IL FOGLIO - Daniele Raineri: "Israele teme la terza Intifada, ma conserva un alleato forte al Cairo"
Daniele Raineri
Roma. Il governo israeliano teme una nuova Intifada in casa, che arriva dai quartieri arabi di Gerusalemme est, allungherà la lista degli attacchi "di strada" culminati ieri nella strage alla sinagoga di Har Nof e potrebbe persino portare a un "riavvicinamento ma guardandosi in cagnesco" di Hamas - che governa la Striscia di Gaza - con la leadership dell'Autorità nazionale a Ramallah, che controlla il resto dei territori palestinesi. La scorsa settimana quattro altre fazioni palestinesi, incluso il Jihad islamico, hanno invitato delegati dei due gruppi maggiori a una riunione comune per parlare del cosiddetto "governo di unità nazionale", ma l'incontro non ha avuto risultati.

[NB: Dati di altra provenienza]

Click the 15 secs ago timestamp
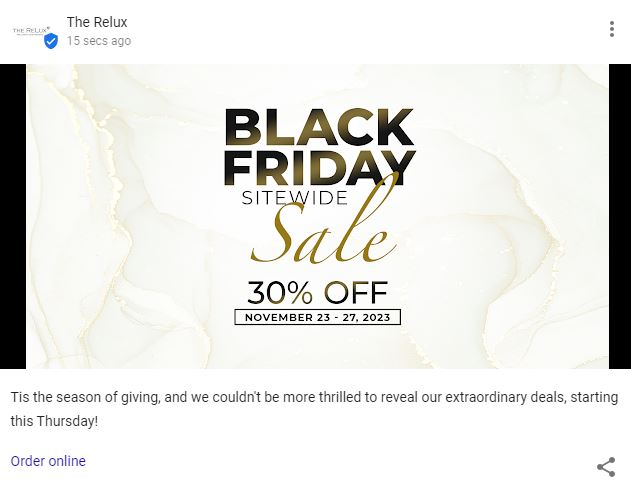The image size is (631, 494). tap(99, 41)

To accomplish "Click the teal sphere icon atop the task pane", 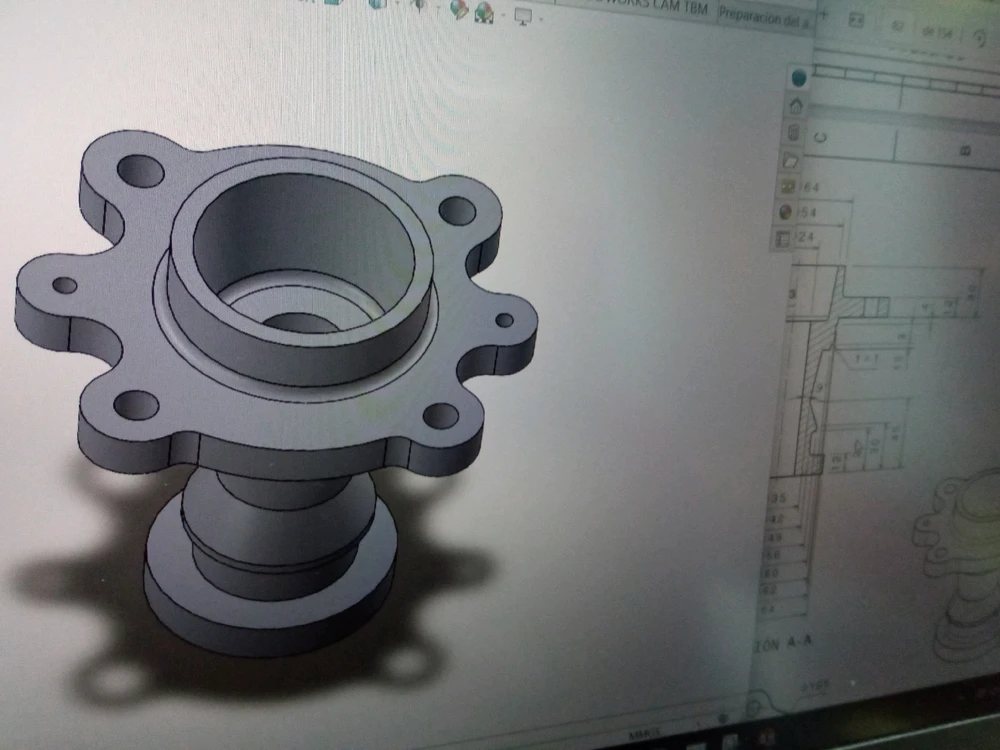I will 799,77.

In questo scenario tendente al peggio per tutti, Israele mantiene una cooperazione discreta e solida con il governo egiziano di Abdel Fattah al Sisi, che considera Hamas un pericolo esistenziale per il paese a causa del legame con la Fratellanza musulmana. L'esercito egiziano applica una pressione pesante su Gaza. Lunedì ha annunciato al giornale di stato al Ahram che raddoppierà la cosiddetta "buffer zone" a Rafah, nel Sinai, al di qua del confine con la Striscia di Gaza. Dopo avere demolito 800 case e altre strutture in una fascia larga 500 metri e lunga 14 chilometri il mese scorso, i militari hanno scoperto che alcuni tunnel per il contrabbando usati da Hamas sono ancora più lunghi, tra gli ottocento e i mille metri, e quindi raderanno al suolo con l'esplosivo ogni edificio a meno di un chilometro di distanza dal confine, cancellando in pratica Rafah.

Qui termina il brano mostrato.